Reproduce every one of the records below verbatim, keeping each line unchanged and in the same order.

═══ Recorded data

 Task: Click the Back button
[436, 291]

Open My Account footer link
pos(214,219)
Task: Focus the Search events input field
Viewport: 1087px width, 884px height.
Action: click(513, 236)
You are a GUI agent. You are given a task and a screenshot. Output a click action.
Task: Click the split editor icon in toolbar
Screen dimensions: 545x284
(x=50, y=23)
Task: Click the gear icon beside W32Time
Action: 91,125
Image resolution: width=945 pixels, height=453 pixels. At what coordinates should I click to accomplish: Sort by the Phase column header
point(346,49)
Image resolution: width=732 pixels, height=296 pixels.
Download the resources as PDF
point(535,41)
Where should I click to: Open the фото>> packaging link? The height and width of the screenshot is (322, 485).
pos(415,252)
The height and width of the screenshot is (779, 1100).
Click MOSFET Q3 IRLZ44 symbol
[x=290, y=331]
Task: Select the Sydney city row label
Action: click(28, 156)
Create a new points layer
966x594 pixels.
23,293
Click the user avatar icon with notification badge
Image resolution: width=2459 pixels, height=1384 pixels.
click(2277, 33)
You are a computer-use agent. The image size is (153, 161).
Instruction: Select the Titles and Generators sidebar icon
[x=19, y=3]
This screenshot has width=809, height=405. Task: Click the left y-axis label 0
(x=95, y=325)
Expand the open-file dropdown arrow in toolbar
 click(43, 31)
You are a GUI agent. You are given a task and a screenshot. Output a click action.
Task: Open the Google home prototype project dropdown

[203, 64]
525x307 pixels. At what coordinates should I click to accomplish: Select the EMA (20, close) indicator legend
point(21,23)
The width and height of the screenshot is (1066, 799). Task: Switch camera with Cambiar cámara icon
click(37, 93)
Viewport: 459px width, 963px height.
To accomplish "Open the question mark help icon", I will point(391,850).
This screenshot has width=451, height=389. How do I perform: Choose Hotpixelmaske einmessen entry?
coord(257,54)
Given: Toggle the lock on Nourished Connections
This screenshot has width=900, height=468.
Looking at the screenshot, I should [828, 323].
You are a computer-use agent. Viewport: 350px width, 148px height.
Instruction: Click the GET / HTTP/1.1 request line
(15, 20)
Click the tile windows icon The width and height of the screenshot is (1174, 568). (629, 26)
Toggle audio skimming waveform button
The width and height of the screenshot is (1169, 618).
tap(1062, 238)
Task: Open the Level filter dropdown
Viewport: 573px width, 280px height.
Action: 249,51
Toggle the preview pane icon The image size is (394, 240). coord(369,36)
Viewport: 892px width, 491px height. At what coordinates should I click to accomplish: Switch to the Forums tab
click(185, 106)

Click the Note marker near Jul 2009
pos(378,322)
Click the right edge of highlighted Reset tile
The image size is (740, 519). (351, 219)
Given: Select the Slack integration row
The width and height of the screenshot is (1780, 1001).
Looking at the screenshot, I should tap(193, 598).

══════

- [Task output]
 Task: Click the Back button
[436, 291]

Open My Account footer link
pos(214,219)
Task: Focus the Search events input field
Viewport: 1087px width, 884px height.
Action: click(513, 236)
You are a GUI agent. You are given a task and a screenshot. Output a click action.
Task: Click the split editor icon in toolbar
Screen dimensions: 545x284
(x=50, y=23)
Task: Click the gear icon beside W32Time
Action: 91,125
Image resolution: width=945 pixels, height=453 pixels. At what coordinates should I click to accomplish: Sort by the Phase column header
point(346,49)
Image resolution: width=732 pixels, height=296 pixels.
Download the resources as PDF
point(535,41)
Where should I click to: Open the фото>> packaging link? The height and width of the screenshot is (322, 485).
pos(415,252)
The height and width of the screenshot is (779, 1100).
Click MOSFET Q3 IRLZ44 symbol
[x=290, y=331]
Task: Select the Sydney city row label
Action: click(28, 156)
Create a new points layer
966x594 pixels.
23,293
Click the user avatar icon with notification badge
Image resolution: width=2459 pixels, height=1384 pixels.
click(2277, 33)
You are a computer-use agent. The image size is (153, 161).
Instruction: Select the Titles and Generators sidebar icon
[x=19, y=3]
This screenshot has width=809, height=405. Task: Click the left y-axis label 0
(x=95, y=325)
Expand the open-file dropdown arrow in toolbar
 click(43, 31)
You are a GUI agent. You are given a task and a screenshot. Output a click action.
Task: Open the Google home prototype project dropdown

[203, 64]
525x307 pixels. At what coordinates should I click to accomplish: Select the EMA (20, close) indicator legend
point(21,23)
The width and height of the screenshot is (1066, 799). Task: Switch camera with Cambiar cámara icon
click(37, 93)
Viewport: 459px width, 963px height.
To accomplish "Open the question mark help icon", I will point(391,850).
This screenshot has width=451, height=389. How do I perform: Choose Hotpixelmaske einmessen entry?
coord(257,54)
Given: Toggle the lock on Nourished Connections
This screenshot has width=900, height=468.
Looking at the screenshot, I should [828, 323].
You are a computer-use agent. Viewport: 350px width, 148px height.
Instruction: Click the GET / HTTP/1.1 request line
(15, 20)
Click the tile windows icon The width and height of the screenshot is (1174, 568). (629, 26)
Toggle audio skimming waveform button
The width and height of the screenshot is (1169, 618).
tap(1062, 238)
Task: Open the Level filter dropdown
Viewport: 573px width, 280px height.
Action: 249,51
Toggle the preview pane icon The image size is (394, 240). coord(369,36)
Viewport: 892px width, 491px height. At what coordinates should I click to accomplish: Switch to the Forums tab
click(185, 106)

Click the Note marker near Jul 2009
pos(378,322)
Click the right edge of highlighted Reset tile
The image size is (740, 519). (351, 219)
Given: Select the Slack integration row
The width and height of the screenshot is (1780, 1001).
Looking at the screenshot, I should tap(193, 598).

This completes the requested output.